In the above user story, the elements in brackets could be any role, process and action which fits your operation.
Essentially, the requirement states… “I want to know every time something goes wrong with the named process”.
The problem comes when we consider the person receiving the notifications and some of the real-world scenarios that occur.
For example, what happens when the process works well for a few weeks and doesn’t suffer a failure?
This is good news, right?
In reality, the person we’re alerting to these failures starts getting twitchy and thinking things like “are the alerts getting blocked?” or “Has the alerting process stopped working?” To be fair, while frustrating for those who have built and are running such processes, these are perfectly reasonable questions. Either of those things may actually be happening. How can someone tell if no notification of a failure means that the process is working perfectly or, there is indeed something blocking the reporting of the errors? The truth is that they can’t tell so these concerns are both reasonable and rational.
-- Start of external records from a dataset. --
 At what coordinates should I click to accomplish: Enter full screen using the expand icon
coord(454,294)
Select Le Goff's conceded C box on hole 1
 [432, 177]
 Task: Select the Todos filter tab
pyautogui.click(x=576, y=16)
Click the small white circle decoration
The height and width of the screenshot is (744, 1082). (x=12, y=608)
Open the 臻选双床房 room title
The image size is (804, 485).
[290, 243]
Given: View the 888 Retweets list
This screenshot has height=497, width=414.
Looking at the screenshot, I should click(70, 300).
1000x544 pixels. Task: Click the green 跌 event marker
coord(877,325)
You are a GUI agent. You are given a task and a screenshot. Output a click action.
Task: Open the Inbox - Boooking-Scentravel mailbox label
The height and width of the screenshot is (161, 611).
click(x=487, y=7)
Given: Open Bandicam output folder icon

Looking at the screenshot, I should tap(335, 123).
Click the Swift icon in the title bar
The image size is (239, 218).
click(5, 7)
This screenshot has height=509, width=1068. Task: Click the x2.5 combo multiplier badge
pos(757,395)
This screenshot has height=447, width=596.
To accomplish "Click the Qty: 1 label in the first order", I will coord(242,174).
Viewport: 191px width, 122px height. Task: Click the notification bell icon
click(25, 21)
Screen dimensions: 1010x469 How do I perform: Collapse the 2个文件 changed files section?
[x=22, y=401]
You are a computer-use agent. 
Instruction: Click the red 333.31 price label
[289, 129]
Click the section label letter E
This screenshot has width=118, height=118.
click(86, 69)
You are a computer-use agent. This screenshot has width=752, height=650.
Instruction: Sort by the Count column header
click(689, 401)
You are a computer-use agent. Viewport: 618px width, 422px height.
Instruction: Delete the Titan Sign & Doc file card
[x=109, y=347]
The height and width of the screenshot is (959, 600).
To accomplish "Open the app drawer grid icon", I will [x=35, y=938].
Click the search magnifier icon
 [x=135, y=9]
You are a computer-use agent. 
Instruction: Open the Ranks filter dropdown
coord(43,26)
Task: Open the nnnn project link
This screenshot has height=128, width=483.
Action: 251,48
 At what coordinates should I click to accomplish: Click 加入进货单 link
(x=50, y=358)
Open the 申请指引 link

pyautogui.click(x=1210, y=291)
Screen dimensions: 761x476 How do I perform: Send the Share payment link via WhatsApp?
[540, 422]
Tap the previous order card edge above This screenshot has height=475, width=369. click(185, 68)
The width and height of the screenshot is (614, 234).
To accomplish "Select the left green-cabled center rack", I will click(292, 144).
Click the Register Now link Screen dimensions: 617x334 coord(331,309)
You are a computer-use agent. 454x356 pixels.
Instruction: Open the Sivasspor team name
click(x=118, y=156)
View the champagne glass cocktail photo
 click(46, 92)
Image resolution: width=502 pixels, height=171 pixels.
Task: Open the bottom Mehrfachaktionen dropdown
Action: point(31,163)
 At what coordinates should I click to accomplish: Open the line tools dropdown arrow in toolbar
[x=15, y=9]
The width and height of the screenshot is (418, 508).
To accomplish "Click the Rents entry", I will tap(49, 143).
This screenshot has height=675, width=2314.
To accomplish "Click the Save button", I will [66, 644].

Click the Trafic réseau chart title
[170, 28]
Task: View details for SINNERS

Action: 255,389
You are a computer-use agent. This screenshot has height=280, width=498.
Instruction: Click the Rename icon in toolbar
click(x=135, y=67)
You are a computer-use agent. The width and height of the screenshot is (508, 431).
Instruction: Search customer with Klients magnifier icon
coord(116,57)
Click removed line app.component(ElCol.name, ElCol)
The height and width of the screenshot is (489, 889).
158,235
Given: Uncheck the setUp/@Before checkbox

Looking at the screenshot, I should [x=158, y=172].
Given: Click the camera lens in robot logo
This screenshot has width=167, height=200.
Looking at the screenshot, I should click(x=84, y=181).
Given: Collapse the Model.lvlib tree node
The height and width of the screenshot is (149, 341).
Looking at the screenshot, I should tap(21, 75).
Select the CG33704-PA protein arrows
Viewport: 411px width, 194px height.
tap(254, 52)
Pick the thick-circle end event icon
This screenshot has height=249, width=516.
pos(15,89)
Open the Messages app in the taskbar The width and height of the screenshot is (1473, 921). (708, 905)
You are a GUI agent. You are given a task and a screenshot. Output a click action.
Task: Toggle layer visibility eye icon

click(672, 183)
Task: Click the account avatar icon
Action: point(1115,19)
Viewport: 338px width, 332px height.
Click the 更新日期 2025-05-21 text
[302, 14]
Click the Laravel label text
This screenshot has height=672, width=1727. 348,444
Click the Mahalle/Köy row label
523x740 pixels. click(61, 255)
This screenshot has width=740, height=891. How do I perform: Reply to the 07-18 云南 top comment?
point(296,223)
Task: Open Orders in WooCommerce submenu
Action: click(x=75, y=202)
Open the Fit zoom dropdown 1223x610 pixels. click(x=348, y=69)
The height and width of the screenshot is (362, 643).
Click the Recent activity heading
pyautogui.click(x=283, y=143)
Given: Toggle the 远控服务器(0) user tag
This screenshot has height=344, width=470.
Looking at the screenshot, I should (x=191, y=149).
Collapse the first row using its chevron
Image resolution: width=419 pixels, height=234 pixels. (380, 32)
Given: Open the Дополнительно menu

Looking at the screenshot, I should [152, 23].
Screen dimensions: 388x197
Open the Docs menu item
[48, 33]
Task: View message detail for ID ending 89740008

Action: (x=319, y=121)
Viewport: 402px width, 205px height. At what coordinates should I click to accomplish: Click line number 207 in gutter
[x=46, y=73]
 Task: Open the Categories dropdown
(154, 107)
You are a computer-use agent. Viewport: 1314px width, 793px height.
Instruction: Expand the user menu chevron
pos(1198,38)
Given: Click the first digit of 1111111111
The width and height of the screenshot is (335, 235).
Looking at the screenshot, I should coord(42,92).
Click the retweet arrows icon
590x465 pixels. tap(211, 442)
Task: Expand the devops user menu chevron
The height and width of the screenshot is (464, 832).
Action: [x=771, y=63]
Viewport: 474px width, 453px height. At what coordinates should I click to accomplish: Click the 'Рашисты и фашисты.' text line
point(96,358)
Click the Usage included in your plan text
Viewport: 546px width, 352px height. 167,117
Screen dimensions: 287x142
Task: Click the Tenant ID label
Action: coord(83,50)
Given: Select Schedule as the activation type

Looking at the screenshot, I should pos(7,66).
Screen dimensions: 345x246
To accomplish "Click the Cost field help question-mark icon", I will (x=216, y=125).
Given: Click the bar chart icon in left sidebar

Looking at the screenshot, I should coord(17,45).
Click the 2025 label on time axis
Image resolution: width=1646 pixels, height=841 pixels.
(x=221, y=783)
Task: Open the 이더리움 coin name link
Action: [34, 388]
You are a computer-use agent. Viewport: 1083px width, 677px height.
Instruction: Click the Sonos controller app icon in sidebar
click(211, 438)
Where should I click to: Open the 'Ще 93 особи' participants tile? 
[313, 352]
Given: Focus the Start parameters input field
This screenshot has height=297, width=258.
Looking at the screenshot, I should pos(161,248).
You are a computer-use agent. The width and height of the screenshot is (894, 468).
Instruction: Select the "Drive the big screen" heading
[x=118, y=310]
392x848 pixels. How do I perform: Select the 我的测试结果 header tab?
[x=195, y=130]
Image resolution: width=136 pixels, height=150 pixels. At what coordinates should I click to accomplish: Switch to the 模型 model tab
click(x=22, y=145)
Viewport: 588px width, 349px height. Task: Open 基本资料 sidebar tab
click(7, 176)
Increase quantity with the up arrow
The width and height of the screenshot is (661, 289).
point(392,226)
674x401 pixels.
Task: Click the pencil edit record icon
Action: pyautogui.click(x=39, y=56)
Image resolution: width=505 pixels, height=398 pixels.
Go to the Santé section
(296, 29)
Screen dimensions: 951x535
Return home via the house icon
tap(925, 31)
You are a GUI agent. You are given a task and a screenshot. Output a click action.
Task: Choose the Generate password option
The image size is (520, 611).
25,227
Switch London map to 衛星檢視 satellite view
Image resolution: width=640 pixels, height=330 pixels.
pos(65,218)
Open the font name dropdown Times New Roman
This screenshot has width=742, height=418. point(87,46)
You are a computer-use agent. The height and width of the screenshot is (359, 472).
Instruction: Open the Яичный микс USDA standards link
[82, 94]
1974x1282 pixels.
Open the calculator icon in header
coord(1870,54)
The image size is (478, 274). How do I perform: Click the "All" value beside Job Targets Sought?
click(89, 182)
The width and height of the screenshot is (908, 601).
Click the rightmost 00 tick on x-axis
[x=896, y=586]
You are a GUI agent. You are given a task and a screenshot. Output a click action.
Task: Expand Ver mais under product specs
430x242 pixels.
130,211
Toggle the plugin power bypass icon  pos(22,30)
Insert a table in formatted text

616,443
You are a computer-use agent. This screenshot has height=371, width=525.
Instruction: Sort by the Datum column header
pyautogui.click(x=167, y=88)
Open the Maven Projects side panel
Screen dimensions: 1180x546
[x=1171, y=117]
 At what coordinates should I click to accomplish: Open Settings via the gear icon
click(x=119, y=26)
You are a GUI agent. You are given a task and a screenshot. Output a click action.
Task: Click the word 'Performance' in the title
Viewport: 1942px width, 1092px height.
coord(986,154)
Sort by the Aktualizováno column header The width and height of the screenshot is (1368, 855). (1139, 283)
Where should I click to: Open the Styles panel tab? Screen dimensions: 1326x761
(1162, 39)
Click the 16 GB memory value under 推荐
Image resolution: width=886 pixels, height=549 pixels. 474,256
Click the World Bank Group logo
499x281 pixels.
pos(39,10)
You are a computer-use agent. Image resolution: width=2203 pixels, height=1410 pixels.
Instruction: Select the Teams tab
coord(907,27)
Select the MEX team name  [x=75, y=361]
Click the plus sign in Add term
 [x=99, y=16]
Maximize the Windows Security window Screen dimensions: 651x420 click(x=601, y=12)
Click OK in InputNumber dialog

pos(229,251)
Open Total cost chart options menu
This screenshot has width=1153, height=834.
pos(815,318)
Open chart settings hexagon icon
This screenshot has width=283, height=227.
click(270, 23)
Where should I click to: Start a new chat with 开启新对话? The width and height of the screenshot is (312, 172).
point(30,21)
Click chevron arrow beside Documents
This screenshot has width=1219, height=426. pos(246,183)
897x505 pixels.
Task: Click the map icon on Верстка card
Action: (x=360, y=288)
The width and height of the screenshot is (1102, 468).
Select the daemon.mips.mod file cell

If we subsequently prove that over the next few months everything is ok and that no report of a failure is good news, we risk complacency. Now, if the system reporting the failures really does suffer from an issue, no one is going to raise a concern as we have conditioned them to think that no news is good news.
Let’s look at our options on how to deal with this challenge when designing failure notifications.
The most common and immediate reaction if for the reporting of successes as well as failures each time the process runs.
· As a <business operations manager>,
· I want to be notified of the success or failure state of the process every time the <customer phone number update process> runs,
· So that I can <ensure that we hold off making calls to new customers until it is run successfully>.
In theory, this deals with the challenge, but I don't personally think this is a great idea. Three scenarios now exist:
1 – You receive a success alert: All is good in the world.
2 – You receive a failure alert: You know there is a problem with your customer phone number update process.
3 – You don’t receive an alert: You know there is a problem with your alerting process.
This is shown on the grid below.

Notice though that a few things have happened.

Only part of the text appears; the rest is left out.